• **TASK DESCRIPTION**
Rescale the lines from the one containing "Where should I" through the end of the records, and give only those lines again, requests included. Multiply every coordinate in the answers by 0.2 and round to whole numbers, with halves rounded up. Leave the pictures out of your answer.

• **STORED ROWS**
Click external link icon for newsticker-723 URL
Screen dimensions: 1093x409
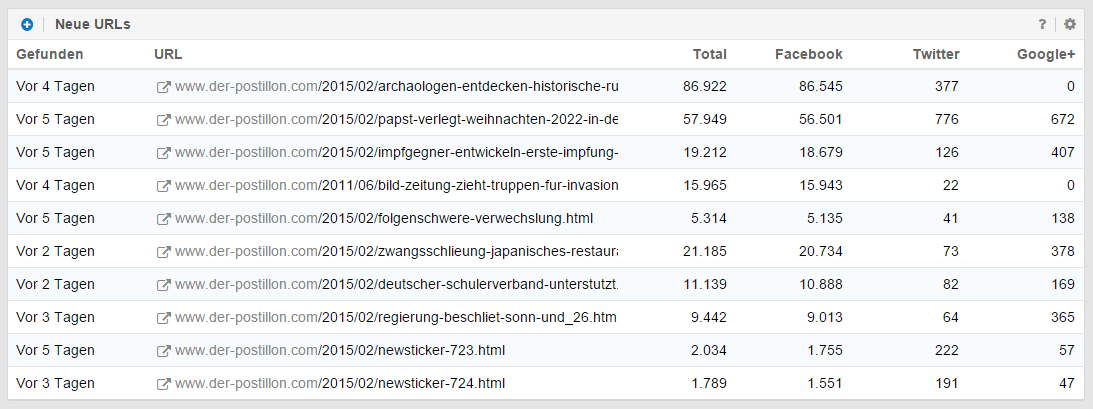coord(163,351)
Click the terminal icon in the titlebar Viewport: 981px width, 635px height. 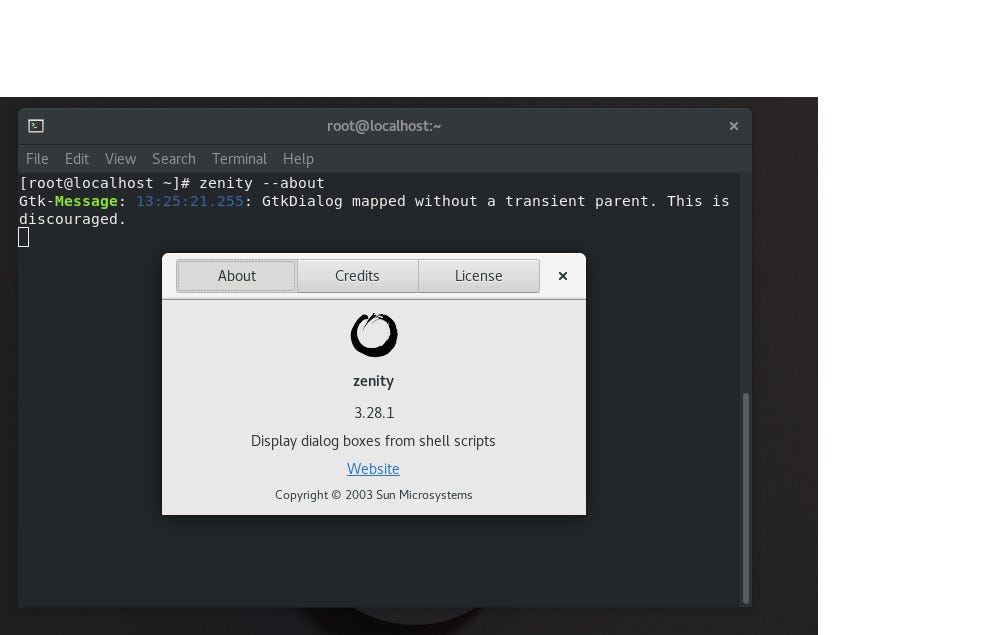[36, 125]
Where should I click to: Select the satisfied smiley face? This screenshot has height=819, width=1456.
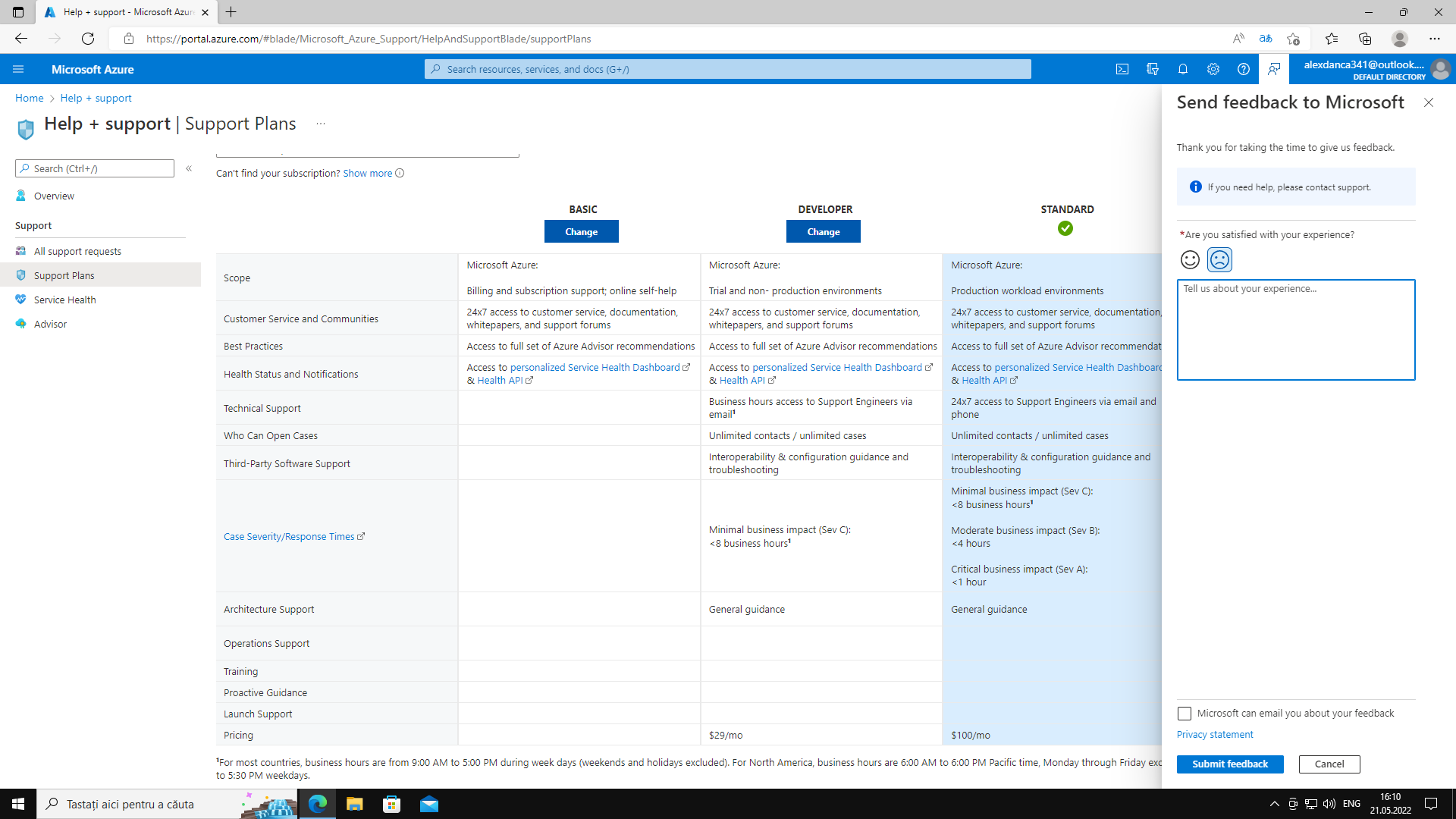pyautogui.click(x=1190, y=260)
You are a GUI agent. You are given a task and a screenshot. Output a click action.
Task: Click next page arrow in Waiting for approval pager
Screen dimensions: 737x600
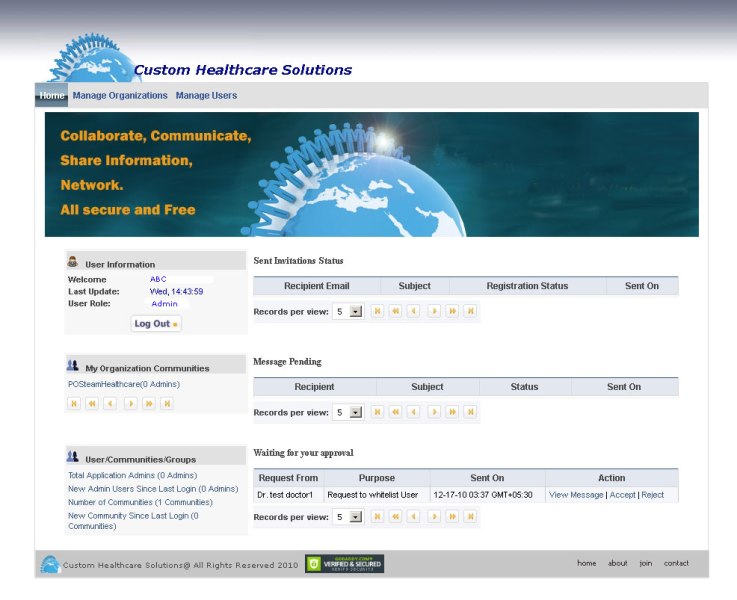click(434, 517)
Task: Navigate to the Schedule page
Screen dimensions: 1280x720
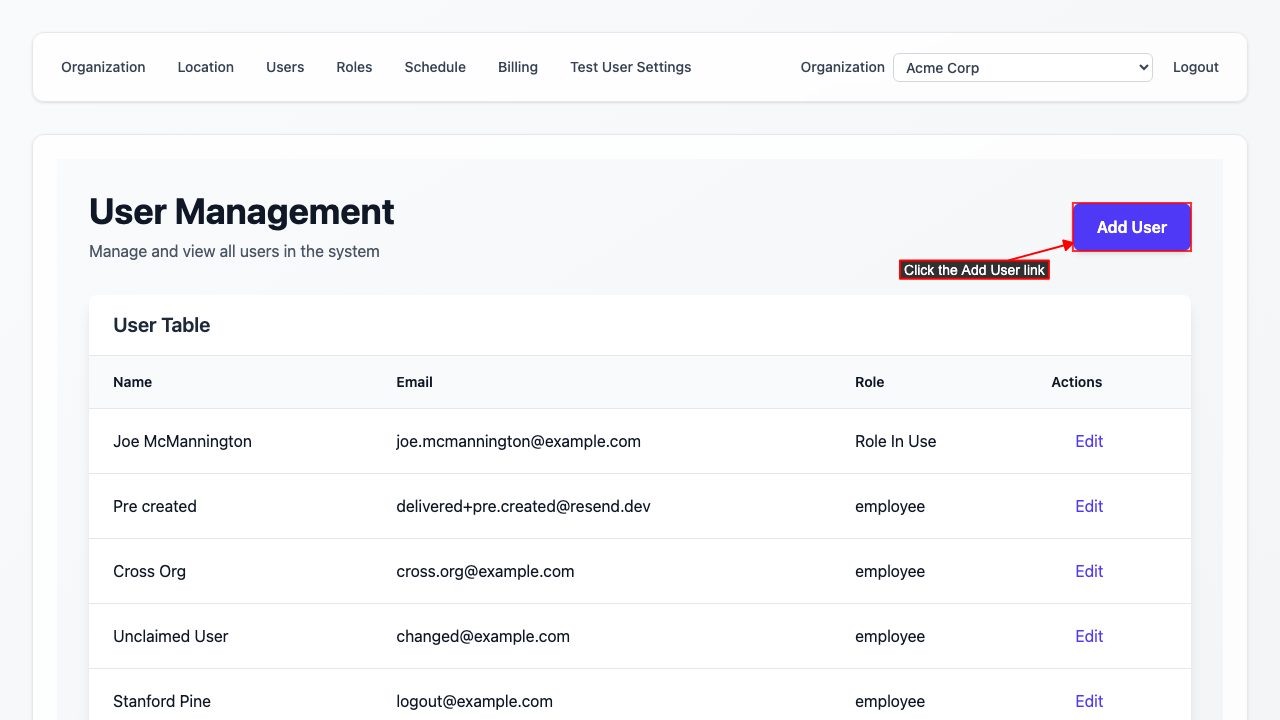Action: 435,67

• **TASK RESULT**
Where should I click to: Select the satisfied smiley face? This screenshot has height=819, width=1456.
pyautogui.click(x=238, y=52)
You are a GUI agent. You are given a task and a screenshot. Output a click action.
Task: Click next page arrow in Waiting for approval pager
Screen dimensions: 737x600
click(87, 103)
Task: Navigate to the Schedule page
Screen dimensions: 1280x720
Action: 87,13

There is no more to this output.